◆ Requirement ◆
Please copy exactly the lines from the top of the data through the line containing "You are a computer-use agent. The", and nothing else.

(Data provided Opens)

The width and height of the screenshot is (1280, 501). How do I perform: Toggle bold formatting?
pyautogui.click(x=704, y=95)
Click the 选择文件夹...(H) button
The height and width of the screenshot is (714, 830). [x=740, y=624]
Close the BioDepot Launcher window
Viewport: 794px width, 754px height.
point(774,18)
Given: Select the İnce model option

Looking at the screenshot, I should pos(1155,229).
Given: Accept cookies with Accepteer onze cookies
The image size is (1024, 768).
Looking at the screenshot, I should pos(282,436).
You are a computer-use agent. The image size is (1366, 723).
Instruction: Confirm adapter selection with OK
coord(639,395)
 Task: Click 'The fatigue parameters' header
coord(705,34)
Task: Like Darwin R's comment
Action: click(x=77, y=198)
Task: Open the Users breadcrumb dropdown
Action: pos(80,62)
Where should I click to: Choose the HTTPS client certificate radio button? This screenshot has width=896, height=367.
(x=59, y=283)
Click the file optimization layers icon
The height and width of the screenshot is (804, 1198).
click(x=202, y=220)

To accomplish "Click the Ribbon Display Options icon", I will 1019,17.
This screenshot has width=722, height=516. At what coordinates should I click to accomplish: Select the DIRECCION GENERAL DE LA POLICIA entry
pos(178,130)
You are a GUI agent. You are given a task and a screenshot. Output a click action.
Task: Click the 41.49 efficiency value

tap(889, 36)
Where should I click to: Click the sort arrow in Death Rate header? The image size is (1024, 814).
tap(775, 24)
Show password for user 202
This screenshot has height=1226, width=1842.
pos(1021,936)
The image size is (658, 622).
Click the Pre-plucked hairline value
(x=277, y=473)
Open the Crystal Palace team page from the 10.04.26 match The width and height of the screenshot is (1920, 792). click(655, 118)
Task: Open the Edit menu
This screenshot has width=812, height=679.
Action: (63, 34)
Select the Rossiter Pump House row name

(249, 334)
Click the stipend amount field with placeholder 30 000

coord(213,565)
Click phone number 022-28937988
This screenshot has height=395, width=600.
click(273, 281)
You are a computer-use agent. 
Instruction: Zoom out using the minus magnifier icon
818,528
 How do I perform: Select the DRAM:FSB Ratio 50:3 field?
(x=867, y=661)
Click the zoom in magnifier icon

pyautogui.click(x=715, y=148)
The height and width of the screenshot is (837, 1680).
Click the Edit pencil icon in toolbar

(Data provided Closes)

◆ Reply ◆
The width and height of the screenshot is (1280, 501). How do I perform: Toggle bold formatting?
pyautogui.click(x=704, y=95)
Click the 选择文件夹...(H) button
The height and width of the screenshot is (714, 830). [x=740, y=624]
Close the BioDepot Launcher window
Viewport: 794px width, 754px height.
point(774,18)
Given: Select the İnce model option

Looking at the screenshot, I should pos(1155,229).
Given: Accept cookies with Accepteer onze cookies
The image size is (1024, 768).
Looking at the screenshot, I should pos(282,436).
You are a computer-use agent. The image size is (1366, 723).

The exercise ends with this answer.